Fatality inquiry into falling death wraps up

The inquiry into the falling death of a wheelchair-bound group home resident wrapped up with testimony from employees of the Red Deer group home and provincial staff.

The inquiry into the falling death of a wheelchair-bound group home resident wrapped up with testimony from employees of the Red Deer group home and provincial staff.

Anne Graham, a Parkland Community Living and Supports Society supervisor, was working in the group home at the time that Richard David Jacknife died. Jacknife, 47, of Red Deer died of injuries he suffered from falling down about 20 steps on Nov. 4, 2010. He died a week later at the Foothills Medical Centre.

A fatality inquiry into the circumstances surrounding his death and the subsequent action taken by Parkland to mitigate or prevent future incidents started on Wednesday.

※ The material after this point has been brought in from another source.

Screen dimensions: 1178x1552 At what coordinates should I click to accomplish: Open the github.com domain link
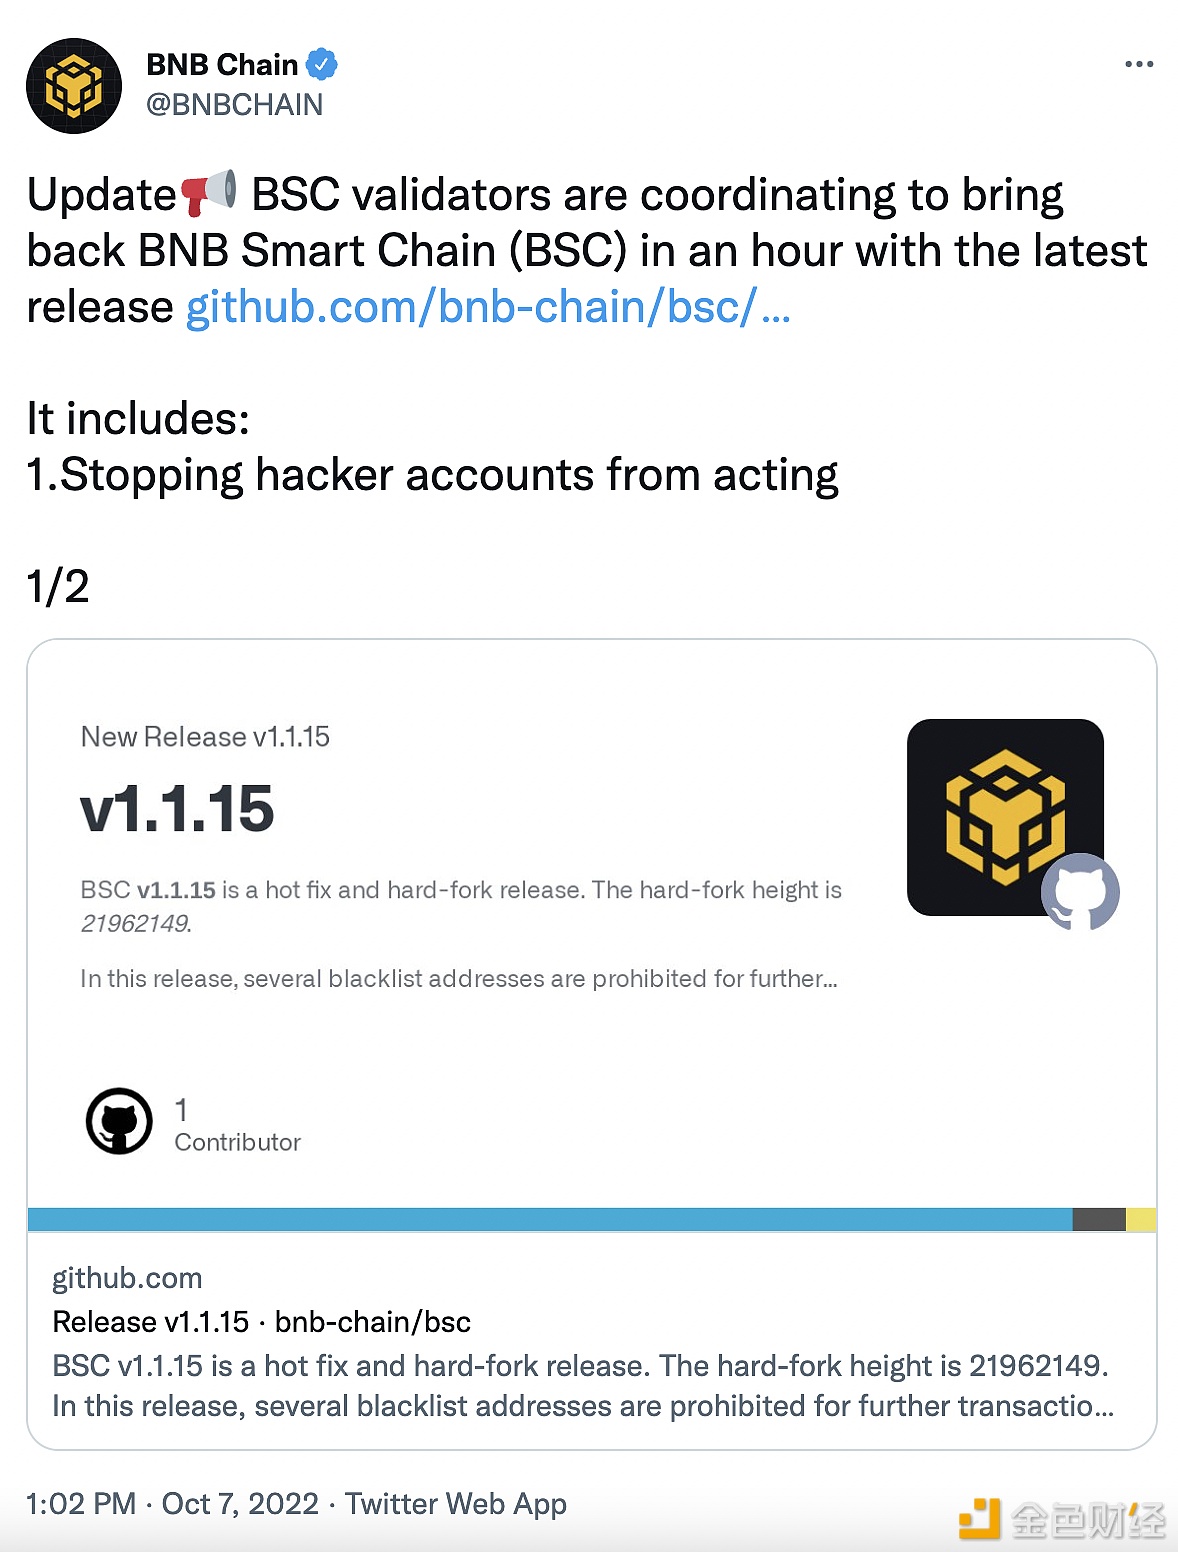click(x=127, y=1278)
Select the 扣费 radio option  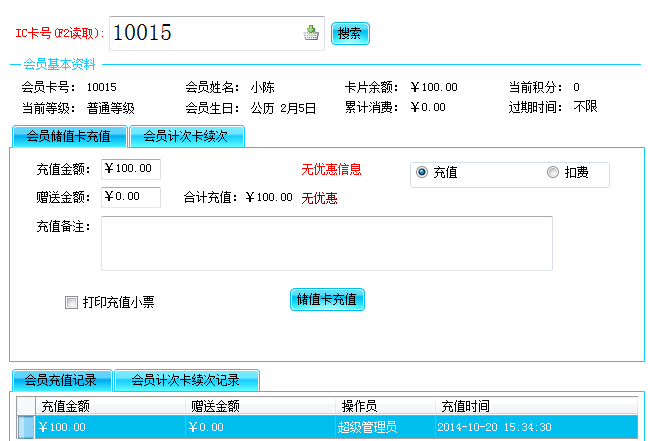(553, 172)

Graham said Nov. 4, 2010, was an unusually busy morning. She had to take a resident who lived in the basement of the group home to a medical appointment before dropping that resident off at their volunteer position. A second employee, Shelley Elliott, had worked the night before and stayed until Graham returned from the morning errands at about 9 a.m.

When Graham returned, Jacknife had gotten up. After Graham completed a few tasks, she was set to take Jacknife on their daily walk. As she was checking on the laundry, she heard a loud noise coming from the stairwell to the basement.

When she got to the stairs, she saw Jacknife had fallen down the stairs, still strapped into his wheelchair. She unbuckled him from the wheelchair and called 911. When EMS arrived, they performed CPR and took Jacknife to hospital.

Central to the inquiry is the lock on the door to the basement.

When Jacknife moved into the residence, a special lock was put on the door that allowed the basement resident to get upstairs without having to unlock the door. However, the other side of the door required people to unlock it to open it. It took a small coat hanger to unlock the door. To relock the door, staff had to ensure it was locked. It was not Parkland policy to rely on the basement resident to lock the door. Instead, staff practice was to check on it when it was used. On the day of the Jacknife fall, Graham said she must have forgot because it was so busy.

After the incident, Parkland made changes to the lock, making it automatic, as well as policy changes requiring documented door checks and changes to their orientation and safety manuals.

The afternoon of testimony focused on Persons with Developmental Disabilities and an occupational therapist. They were asked to interpret the action taken by Parkland in light of the incident. Tim Lowe, the acting director of community resources for PDD Central Region, said Parkland had gone above and beyond in their action after the incident.

Judge Gordon Yake asked Lowe and occupational therapist Elizabeth Edwards if there was a way to alert the staff at the group home to the door being open without installing an audio-alarm or an auto-closing door.

The inquiry wrapped up with closing remarks from Parkland’s counsel Gillian Holowisky saying Parkland had done more than either PDD or the Protection of Person and Care Association recommended in their respective reports on the incident.

Yake has 90 days to file a written report and may include recommendations for future action in light of Jacknife’s death.